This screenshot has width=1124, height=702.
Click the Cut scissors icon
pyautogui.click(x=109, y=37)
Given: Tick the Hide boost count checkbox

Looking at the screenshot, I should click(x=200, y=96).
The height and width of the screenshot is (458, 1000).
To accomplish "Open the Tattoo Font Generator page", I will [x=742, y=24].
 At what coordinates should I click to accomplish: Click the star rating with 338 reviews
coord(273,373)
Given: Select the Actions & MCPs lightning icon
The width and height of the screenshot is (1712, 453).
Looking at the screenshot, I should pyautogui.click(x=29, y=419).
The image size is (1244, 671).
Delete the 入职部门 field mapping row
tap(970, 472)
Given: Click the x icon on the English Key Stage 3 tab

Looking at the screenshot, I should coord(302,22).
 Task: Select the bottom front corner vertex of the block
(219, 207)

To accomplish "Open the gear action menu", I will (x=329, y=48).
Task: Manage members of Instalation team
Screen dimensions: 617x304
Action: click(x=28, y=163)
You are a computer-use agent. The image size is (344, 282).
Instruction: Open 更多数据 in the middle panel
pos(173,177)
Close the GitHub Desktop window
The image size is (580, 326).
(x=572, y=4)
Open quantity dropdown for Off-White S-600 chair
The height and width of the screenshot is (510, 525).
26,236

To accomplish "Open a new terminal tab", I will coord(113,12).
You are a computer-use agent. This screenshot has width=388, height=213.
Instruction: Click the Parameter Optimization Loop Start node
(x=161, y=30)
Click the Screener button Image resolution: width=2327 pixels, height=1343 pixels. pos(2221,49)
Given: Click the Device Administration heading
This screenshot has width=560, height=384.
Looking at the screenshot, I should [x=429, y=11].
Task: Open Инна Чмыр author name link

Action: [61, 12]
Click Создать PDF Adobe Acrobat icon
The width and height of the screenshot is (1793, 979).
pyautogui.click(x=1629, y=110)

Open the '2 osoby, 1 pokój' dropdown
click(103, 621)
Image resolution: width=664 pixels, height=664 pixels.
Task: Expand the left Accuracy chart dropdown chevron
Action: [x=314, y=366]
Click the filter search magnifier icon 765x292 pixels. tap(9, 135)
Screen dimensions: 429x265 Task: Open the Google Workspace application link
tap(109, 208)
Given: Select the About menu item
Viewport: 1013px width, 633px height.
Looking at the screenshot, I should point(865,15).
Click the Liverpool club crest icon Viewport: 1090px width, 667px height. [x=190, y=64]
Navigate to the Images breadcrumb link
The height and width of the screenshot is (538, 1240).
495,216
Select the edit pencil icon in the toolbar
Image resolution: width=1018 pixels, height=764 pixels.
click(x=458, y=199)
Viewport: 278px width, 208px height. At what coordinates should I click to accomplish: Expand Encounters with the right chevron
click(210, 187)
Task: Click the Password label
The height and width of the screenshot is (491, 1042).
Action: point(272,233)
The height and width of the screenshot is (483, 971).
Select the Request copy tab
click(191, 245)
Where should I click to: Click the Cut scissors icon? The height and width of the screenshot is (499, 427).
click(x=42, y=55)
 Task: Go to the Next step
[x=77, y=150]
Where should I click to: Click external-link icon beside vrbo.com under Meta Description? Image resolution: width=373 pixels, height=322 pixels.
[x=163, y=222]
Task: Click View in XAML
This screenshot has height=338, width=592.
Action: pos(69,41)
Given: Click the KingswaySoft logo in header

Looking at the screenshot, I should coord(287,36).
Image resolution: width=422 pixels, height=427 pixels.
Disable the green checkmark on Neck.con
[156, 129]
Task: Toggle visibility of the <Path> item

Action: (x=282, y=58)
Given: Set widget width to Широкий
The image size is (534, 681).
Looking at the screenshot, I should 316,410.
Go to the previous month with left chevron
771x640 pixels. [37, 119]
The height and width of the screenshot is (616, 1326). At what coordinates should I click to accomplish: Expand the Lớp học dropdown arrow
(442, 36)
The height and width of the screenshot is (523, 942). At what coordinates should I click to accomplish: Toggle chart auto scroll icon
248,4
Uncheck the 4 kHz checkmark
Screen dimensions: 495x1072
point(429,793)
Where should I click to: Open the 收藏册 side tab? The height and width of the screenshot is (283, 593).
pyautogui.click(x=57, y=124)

___

## Exercise brief
From the line containing "This screenshot has height=338, width=592." down to the line containing "Given: Set widget width to Широкий" in the material above, reproduce every line exactly, including the two end lines.

## Finished task
This screenshot has height=338, width=592.
Action: pos(69,41)
Given: Click the KingswaySoft logo in header

Looking at the screenshot, I should coord(287,36).
Image resolution: width=422 pixels, height=427 pixels.
Disable the green checkmark on Neck.con
[156, 129]
Task: Toggle visibility of the <Path> item

Action: (x=282, y=58)
Given: Set widget width to Широкий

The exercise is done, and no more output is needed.